UM Professor Using Grant Monies to Approve Military and Commercial Sensor Networks

University of Mississippi engineering professor, Lei Cao, has been awarded more than $597,000 to improve sensor networks, devices often used by the military to collect and transmit data about their environment.​

Cao, a professor of electrical and computer engineering, plans to use his National Science Foundation grant to improve sensor networks by making them more accurate while using less bandwidth and energy. Ramanarayanan Viswanathan, retired professor and former chair of electrical and computer engineering, also contributed to the proposal.​

“This new technology proposed for 6G communications is asking, ‘How do we use the available (radio frequency) spectrum most efficiently?’” said Cao. “We know the spectrum is a very precious resource.
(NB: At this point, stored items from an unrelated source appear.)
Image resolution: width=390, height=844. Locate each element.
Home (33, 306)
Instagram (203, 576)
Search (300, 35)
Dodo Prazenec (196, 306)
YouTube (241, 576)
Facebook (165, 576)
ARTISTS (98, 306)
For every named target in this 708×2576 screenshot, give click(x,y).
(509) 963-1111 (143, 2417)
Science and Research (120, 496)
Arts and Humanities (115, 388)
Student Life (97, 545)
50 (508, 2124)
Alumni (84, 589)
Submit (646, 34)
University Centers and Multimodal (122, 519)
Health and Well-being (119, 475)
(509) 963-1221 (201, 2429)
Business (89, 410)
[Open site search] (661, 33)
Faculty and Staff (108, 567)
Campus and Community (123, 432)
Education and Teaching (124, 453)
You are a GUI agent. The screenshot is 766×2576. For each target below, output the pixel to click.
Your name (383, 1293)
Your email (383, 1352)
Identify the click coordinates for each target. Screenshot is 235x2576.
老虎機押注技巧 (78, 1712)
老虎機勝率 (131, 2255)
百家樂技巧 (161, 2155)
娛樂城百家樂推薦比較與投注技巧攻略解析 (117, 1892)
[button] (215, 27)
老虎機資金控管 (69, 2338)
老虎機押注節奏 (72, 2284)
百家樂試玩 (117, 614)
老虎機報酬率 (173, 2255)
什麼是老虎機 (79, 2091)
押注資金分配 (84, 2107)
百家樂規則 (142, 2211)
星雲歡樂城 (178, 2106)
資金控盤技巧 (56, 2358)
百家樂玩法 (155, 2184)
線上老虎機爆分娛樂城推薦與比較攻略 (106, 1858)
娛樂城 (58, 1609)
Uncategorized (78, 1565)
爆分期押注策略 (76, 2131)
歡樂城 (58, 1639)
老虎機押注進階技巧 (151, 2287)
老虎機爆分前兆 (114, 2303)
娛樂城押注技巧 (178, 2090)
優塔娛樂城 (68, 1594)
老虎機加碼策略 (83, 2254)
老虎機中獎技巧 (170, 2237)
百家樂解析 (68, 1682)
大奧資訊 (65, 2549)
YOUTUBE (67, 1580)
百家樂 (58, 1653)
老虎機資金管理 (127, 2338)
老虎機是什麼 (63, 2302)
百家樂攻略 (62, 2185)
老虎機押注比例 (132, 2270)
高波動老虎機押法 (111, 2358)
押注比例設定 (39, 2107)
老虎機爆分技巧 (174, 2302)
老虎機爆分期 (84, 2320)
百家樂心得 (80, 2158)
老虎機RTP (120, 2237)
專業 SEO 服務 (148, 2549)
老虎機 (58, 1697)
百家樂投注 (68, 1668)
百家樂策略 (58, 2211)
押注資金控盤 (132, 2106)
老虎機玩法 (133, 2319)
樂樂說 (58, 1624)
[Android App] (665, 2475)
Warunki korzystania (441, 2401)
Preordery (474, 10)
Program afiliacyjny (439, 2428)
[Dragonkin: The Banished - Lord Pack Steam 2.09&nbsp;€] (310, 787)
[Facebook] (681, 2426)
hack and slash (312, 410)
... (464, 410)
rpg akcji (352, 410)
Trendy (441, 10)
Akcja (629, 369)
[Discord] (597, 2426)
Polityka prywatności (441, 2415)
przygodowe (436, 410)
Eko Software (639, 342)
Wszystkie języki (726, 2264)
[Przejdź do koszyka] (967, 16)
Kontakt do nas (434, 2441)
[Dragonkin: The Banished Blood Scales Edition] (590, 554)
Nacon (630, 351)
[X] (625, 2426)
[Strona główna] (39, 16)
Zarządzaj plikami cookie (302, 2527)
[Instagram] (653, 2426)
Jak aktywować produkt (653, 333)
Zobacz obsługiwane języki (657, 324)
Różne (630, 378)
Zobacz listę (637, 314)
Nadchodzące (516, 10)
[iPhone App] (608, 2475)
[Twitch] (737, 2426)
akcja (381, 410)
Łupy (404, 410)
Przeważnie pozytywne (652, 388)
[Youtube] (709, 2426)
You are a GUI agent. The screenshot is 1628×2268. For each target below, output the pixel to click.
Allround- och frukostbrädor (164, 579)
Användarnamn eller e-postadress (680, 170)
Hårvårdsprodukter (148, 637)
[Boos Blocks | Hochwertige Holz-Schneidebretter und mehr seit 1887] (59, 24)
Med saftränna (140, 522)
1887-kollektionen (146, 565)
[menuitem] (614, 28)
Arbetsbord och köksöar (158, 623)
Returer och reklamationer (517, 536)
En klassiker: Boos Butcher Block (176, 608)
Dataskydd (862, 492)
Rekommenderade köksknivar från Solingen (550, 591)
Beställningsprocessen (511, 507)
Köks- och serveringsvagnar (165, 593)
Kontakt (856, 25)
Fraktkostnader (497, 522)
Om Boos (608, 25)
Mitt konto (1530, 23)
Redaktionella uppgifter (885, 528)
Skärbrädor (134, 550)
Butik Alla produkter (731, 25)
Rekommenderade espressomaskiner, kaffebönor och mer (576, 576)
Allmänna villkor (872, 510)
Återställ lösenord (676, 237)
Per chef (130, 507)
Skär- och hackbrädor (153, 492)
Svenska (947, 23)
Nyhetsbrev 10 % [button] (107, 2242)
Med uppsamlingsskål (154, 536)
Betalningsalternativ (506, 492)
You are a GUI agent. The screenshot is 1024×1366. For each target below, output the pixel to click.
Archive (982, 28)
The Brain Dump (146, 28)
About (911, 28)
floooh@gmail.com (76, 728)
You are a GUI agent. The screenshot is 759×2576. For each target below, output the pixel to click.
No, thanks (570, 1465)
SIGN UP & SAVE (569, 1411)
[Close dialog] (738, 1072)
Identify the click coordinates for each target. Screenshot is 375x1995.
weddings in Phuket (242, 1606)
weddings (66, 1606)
Companies put in a lot of money to use it to transmit signals.”​

Sensor networks can include a broad collection of interconnected devices that pick up and transmit data such as light, vibrations, movement and temperature to give a broader understanding of the area they observe.​

“In the military, it’s used very widely because for a specific area, we can disperse a bunch of sensors and these sensors will be battery-powered and monitor the area if an anomaly happens,” said Cao.

“If, suddenly, there is an object inside this area, the sensors can see that and send that information back.”​

Current sensor networks are often battery-powered, use a lot of energy and have trouble transmitting on busy channels, which can pose a security risk in military uses. Cao hopes to use wireless transmission more effectively to make networks more efficient and precise.​

“We recently found that if the reporting channel is noisy, it will have errors, and things can be very different,” he said. “What we propose is we try to find the optimal form to transform the sensor information into something else, then transmit the transformed information. This way, we can get the optimal results.”​

By transforming the data into a more concise and error-resilient signal, there will be less likelihood of disrupted data or data with errors, he said.​

Cao’s work will also involve plans for 6G wireless communications. Sixth-generation mobile networks promise improved data speeds, but the technology is still being developed, he said.